Dataset content:
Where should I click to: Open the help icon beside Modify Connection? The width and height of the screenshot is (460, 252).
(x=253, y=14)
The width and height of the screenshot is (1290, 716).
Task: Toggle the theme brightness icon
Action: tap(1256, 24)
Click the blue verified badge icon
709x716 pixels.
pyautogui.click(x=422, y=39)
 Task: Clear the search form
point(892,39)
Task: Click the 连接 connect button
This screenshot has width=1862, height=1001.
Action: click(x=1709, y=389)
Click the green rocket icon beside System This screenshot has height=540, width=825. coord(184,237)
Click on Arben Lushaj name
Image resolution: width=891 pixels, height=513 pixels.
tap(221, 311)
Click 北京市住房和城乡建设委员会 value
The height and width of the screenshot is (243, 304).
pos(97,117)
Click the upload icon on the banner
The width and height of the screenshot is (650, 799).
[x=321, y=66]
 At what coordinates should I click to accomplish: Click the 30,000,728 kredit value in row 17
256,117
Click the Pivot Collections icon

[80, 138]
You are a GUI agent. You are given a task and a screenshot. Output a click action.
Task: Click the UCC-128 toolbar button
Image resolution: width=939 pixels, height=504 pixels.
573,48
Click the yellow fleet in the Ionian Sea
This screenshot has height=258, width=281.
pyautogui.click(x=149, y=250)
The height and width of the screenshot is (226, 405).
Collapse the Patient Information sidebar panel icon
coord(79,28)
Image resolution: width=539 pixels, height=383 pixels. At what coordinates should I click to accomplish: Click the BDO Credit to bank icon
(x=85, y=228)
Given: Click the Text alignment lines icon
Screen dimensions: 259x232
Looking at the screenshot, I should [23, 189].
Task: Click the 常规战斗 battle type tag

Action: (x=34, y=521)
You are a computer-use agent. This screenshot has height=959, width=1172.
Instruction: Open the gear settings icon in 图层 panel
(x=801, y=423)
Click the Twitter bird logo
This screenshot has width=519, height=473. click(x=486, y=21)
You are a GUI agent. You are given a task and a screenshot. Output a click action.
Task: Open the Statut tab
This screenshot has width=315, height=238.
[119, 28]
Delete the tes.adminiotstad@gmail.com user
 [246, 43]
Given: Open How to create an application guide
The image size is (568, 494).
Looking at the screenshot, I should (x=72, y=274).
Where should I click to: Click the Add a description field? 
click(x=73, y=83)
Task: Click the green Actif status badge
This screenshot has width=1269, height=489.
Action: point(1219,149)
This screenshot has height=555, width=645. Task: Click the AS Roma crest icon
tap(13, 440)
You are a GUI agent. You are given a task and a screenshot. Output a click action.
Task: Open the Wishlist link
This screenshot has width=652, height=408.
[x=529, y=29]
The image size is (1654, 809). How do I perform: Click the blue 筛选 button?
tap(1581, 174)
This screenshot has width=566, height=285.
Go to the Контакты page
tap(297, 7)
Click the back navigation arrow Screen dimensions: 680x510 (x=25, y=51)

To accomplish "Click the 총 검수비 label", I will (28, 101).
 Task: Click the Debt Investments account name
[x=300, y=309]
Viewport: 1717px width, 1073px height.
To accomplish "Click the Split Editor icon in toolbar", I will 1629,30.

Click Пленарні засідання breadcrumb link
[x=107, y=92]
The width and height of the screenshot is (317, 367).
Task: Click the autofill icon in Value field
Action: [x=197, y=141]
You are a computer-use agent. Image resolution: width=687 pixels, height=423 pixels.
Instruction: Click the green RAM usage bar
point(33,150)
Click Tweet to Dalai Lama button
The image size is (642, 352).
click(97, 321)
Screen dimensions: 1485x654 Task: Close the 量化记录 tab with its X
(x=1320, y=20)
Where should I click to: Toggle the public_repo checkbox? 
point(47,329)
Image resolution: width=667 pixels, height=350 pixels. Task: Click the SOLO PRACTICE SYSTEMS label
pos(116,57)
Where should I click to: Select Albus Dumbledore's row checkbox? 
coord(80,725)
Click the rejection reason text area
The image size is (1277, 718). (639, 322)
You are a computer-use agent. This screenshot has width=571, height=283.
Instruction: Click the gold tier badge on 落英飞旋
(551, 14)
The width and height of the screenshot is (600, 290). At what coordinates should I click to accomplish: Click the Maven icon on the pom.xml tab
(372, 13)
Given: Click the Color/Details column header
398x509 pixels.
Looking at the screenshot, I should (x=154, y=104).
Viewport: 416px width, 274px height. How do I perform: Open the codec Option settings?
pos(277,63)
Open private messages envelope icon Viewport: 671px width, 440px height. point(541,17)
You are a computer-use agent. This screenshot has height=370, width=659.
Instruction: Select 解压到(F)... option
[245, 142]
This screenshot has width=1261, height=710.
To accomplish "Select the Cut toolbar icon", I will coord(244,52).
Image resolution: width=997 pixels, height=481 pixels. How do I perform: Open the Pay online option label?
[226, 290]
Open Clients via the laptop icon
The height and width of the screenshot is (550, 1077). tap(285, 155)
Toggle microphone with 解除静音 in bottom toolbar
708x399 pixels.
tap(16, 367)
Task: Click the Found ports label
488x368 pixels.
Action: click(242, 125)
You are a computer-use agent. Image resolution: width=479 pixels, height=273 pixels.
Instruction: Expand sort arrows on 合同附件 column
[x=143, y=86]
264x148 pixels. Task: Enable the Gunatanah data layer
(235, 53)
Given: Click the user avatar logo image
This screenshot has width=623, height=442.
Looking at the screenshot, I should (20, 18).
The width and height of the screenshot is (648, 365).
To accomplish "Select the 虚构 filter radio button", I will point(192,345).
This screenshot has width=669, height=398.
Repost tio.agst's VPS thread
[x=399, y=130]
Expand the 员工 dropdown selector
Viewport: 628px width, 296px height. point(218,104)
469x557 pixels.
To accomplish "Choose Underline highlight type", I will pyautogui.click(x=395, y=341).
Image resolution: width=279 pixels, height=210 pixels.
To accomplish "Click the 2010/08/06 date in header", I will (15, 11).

Task objective: Repeat each entry above, keeping every word exact.

Solution:
Where should I click to: Open the help icon beside Modify Connection? The width and height of the screenshot is (460, 252).
(x=253, y=14)
The width and height of the screenshot is (1290, 716).
Task: Toggle the theme brightness icon
Action: tap(1256, 24)
Click the blue verified badge icon
709x716 pixels.
pyautogui.click(x=422, y=39)
 Task: Clear the search form
point(892,39)
Task: Click the 连接 connect button
This screenshot has width=1862, height=1001.
Action: click(x=1709, y=389)
Click the green rocket icon beside System This screenshot has height=540, width=825. coord(184,237)
Click on Arben Lushaj name
Image resolution: width=891 pixels, height=513 pixels.
tap(221, 311)
Click 北京市住房和城乡建设委员会 value
The height and width of the screenshot is (243, 304).
pos(97,117)
Click the upload icon on the banner
The width and height of the screenshot is (650, 799).
[x=321, y=66]
 At what coordinates should I click to accomplish: Click the 30,000,728 kredit value in row 17
256,117
Click the Pivot Collections icon

[80, 138]
You are a GUI agent. You are given a task and a screenshot. Output a click action.
Task: Click the UCC-128 toolbar button
Image resolution: width=939 pixels, height=504 pixels.
573,48
Click the yellow fleet in the Ionian Sea
This screenshot has height=258, width=281.
pyautogui.click(x=149, y=250)
The height and width of the screenshot is (226, 405).
Collapse the Patient Information sidebar panel icon
coord(79,28)
Image resolution: width=539 pixels, height=383 pixels. At what coordinates should I click to accomplish: Click the BDO Credit to bank icon
(x=85, y=228)
Given: Click the Text alignment lines icon
Screen dimensions: 259x232
Looking at the screenshot, I should [23, 189].
Task: Click the 常规战斗 battle type tag

Action: (x=34, y=521)
You are a computer-use agent. This screenshot has height=959, width=1172.
Instruction: Open the gear settings icon in 图层 panel
(x=801, y=423)
Click the Twitter bird logo
This screenshot has width=519, height=473. click(x=486, y=21)
You are a GUI agent. You are given a task and a screenshot. Output a click action.
Task: Open the Statut tab
This screenshot has width=315, height=238.
[119, 28]
Delete the tes.adminiotstad@gmail.com user
 [246, 43]
Given: Open How to create an application guide
The image size is (568, 494).
Looking at the screenshot, I should (x=72, y=274).
Where should I click to: Click the Add a description field? 
click(x=73, y=83)
Task: Click the green Actif status badge
This screenshot has width=1269, height=489.
Action: point(1219,149)
This screenshot has height=555, width=645. Task: Click the AS Roma crest icon
tap(13, 440)
You are a GUI agent. You are given a task and a screenshot. Output a click action.
Task: Open the Wishlist link
This screenshot has width=652, height=408.
[x=529, y=29]
The image size is (1654, 809). How do I perform: Click the blue 筛选 button?
tap(1581, 174)
This screenshot has width=566, height=285.
Go to the Контакты page
tap(297, 7)
Click the back navigation arrow Screen dimensions: 680x510 (x=25, y=51)

To accomplish "Click the 총 검수비 label", I will (28, 101).
 Task: Click the Debt Investments account name
[x=300, y=309]
Viewport: 1717px width, 1073px height.
To accomplish "Click the Split Editor icon in toolbar", I will 1629,30.

Click Пленарні засідання breadcrumb link
[x=107, y=92]
The width and height of the screenshot is (317, 367).
Task: Click the autofill icon in Value field
Action: [x=197, y=141]
You are a computer-use agent. Image resolution: width=687 pixels, height=423 pixels.
Instruction: Click the green RAM usage bar
point(33,150)
Click Tweet to Dalai Lama button
The image size is (642, 352).
click(97, 321)
Screen dimensions: 1485x654 Task: Close the 量化记录 tab with its X
(x=1320, y=20)
Where should I click to: Toggle the public_repo checkbox? 
point(47,329)
Image resolution: width=667 pixels, height=350 pixels. Task: Click the SOLO PRACTICE SYSTEMS label
pos(116,57)
Where should I click to: Select Albus Dumbledore's row checkbox? 
coord(80,725)
Click the rejection reason text area
The image size is (1277, 718). (639, 322)
You are a computer-use agent. This screenshot has width=571, height=283.
Instruction: Click the gold tier badge on 落英飞旋
(551, 14)
The width and height of the screenshot is (600, 290). At what coordinates should I click to accomplish: Click the Maven icon on the pom.xml tab
(372, 13)
Given: Click the Color/Details column header
398x509 pixels.
Looking at the screenshot, I should (x=154, y=104).
Viewport: 416px width, 274px height. How do I perform: Open the codec Option settings?
pos(277,63)
Open private messages envelope icon Viewport: 671px width, 440px height. point(541,17)
You are a computer-use agent. This screenshot has height=370, width=659.
Instruction: Select 解压到(F)... option
[245, 142]
This screenshot has width=1261, height=710.
To accomplish "Select the Cut toolbar icon", I will coord(244,52).
Image resolution: width=997 pixels, height=481 pixels. How do I perform: Open the Pay online option label?
[226, 290]
Open Clients via the laptop icon
The height and width of the screenshot is (550, 1077). tap(285, 155)
Toggle microphone with 解除静音 in bottom toolbar
708x399 pixels.
tap(16, 367)
Task: Click the Found ports label
488x368 pixels.
Action: click(242, 125)
You are a computer-use agent. Image resolution: width=479 pixels, height=273 pixels.
Instruction: Expand sort arrows on 合同附件 column
[x=143, y=86]
264x148 pixels. Task: Enable the Gunatanah data layer
(235, 53)
Given: Click the user avatar logo image
This screenshot has width=623, height=442.
Looking at the screenshot, I should (20, 18).
The width and height of the screenshot is (648, 365).
To accomplish "Select the 虚构 filter radio button", I will point(192,345).
This screenshot has width=669, height=398.
Repost tio.agst's VPS thread
[x=399, y=130]
Expand the 员工 dropdown selector
Viewport: 628px width, 296px height. point(218,104)
469x557 pixels.
To accomplish "Choose Underline highlight type", I will pyautogui.click(x=395, y=341).
Image resolution: width=279 pixels, height=210 pixels.
To accomplish "Click the 2010/08/06 date in header", I will (15, 11).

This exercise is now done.